→ **WHAT IS NEEDED**
Locate every line in the records below that contains the string "Where" and copy each of those lines. Capitalization matters.

--- start of EXTRACTED INFORMATION ---

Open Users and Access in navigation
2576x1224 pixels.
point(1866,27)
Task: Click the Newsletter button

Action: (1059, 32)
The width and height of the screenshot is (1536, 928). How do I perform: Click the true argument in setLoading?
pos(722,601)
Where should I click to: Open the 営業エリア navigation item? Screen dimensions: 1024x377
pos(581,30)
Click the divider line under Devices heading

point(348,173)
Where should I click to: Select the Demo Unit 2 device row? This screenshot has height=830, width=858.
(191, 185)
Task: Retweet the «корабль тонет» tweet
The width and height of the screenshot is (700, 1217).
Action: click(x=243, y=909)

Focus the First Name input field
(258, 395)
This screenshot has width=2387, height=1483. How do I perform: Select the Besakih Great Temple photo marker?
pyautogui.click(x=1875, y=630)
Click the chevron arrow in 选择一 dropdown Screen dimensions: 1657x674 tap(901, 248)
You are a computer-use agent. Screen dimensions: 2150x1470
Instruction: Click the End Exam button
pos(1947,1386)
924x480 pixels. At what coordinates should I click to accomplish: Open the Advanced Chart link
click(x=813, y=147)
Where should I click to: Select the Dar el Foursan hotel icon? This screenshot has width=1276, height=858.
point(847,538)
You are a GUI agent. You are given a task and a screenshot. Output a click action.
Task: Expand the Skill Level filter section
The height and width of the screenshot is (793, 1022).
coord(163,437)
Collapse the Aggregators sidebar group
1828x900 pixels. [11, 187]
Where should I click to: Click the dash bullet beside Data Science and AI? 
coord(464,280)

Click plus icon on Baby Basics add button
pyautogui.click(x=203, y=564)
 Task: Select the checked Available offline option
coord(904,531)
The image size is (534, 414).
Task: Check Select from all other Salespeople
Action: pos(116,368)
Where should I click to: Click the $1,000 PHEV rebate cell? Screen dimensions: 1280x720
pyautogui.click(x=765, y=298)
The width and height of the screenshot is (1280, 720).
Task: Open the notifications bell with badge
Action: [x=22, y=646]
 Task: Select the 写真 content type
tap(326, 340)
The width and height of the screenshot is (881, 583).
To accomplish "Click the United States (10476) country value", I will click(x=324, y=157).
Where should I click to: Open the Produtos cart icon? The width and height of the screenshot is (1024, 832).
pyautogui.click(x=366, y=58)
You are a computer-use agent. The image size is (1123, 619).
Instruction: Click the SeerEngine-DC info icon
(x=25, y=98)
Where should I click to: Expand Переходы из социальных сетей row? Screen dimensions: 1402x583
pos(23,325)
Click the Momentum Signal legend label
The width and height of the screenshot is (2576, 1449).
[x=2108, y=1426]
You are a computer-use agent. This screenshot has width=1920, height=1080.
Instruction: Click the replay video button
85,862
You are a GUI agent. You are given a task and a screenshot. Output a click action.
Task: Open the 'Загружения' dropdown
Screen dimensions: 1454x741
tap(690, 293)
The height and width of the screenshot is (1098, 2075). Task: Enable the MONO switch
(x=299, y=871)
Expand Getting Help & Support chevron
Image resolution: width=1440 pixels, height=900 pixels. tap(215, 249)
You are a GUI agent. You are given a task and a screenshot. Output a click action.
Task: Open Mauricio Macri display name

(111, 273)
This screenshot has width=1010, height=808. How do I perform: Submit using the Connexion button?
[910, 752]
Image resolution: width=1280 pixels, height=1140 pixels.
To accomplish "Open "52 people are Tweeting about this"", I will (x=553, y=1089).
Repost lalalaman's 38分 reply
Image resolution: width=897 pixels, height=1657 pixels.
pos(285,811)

--- end of EXTRACTED INFORMATION ---

→ **EXPECTED ANSWER**
Where should I click to: Open the 営業エリア navigation item? Screen dimensions: 1024x377
Where should I click to: Select the Demo Unit 2 device row? This screenshot has height=830, width=858.
Where should I click to: Select the Dar el Foursan hotel icon? This screenshot has width=1276, height=858.
Where should I click to: Click the dash bullet beside Data Science and AI? 
Where should I click to: Click the $1,000 PHEV rebate cell? Screen dimensions: 1280x720
Where should I click to: Open the Produtos cart icon? The width and height of the screenshot is (1024, 832).
Where should I click to: Expand Переходы из социальных сетей row? Screen dimensions: 1402x583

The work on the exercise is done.